Start of LISTED RECORDS
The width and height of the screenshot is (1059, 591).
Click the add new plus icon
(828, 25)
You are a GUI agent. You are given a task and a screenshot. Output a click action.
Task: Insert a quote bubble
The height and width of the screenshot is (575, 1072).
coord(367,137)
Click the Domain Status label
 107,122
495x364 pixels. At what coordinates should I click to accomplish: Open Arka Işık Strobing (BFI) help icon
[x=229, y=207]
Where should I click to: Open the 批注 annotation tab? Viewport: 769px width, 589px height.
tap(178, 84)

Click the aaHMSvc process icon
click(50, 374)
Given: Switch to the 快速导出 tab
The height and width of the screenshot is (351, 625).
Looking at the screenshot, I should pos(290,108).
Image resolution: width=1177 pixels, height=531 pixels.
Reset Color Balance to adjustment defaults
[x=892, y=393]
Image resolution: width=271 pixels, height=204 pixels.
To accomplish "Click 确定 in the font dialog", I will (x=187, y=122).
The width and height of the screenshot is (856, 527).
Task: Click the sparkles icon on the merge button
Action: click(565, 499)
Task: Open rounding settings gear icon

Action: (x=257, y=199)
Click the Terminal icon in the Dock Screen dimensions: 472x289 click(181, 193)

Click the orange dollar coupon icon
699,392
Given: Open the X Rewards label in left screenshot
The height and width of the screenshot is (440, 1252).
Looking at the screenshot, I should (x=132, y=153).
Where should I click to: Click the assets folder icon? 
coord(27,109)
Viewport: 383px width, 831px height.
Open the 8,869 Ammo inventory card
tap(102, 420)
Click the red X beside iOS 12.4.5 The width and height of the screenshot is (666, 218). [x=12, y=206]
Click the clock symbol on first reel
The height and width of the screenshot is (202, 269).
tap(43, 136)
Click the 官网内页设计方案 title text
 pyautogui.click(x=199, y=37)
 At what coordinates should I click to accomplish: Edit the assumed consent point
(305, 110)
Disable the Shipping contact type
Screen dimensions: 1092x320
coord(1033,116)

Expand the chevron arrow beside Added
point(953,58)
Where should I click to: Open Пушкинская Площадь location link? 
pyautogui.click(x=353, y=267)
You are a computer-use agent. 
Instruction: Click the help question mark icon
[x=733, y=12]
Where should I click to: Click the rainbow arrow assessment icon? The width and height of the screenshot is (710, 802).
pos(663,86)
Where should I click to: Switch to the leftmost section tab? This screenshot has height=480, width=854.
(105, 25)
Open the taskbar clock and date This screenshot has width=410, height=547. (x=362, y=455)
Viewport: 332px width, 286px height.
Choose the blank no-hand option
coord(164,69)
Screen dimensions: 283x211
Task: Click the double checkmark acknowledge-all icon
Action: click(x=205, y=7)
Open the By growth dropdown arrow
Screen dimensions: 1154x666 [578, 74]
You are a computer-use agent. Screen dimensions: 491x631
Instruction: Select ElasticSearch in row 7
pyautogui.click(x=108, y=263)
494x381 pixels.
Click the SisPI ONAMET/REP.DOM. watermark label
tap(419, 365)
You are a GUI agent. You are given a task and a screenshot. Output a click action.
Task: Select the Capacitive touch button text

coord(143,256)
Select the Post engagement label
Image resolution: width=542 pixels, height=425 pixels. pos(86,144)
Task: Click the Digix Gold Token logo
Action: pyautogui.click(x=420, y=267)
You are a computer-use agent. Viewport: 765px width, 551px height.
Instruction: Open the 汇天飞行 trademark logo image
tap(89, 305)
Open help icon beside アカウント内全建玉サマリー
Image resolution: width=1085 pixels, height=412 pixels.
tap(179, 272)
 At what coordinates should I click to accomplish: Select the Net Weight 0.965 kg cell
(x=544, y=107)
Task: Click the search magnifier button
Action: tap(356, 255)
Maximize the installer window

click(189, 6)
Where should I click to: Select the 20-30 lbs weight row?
End of LISTED RECORDS
TRY IT:
Using the data above, restate word for word the lines from its opening line through the line that contains "Image resolution: width=1177", and no more.

YOUR RESPONSE:
The width and height of the screenshot is (1059, 591).
Click the add new plus icon
(828, 25)
You are a GUI agent. You are given a task and a screenshot. Output a click action.
Task: Insert a quote bubble
The height and width of the screenshot is (575, 1072).
coord(367,137)
Click the Domain Status label
 107,122
495x364 pixels. At what coordinates should I click to accomplish: Open Arka Işık Strobing (BFI) help icon
[x=229, y=207]
Where should I click to: Open the 批注 annotation tab? Viewport: 769px width, 589px height.
tap(178, 84)

Click the aaHMSvc process icon
click(50, 374)
Given: Switch to the 快速导出 tab
The height and width of the screenshot is (351, 625).
Looking at the screenshot, I should pos(290,108).
Image resolution: width=1177 pixels, height=531 pixels.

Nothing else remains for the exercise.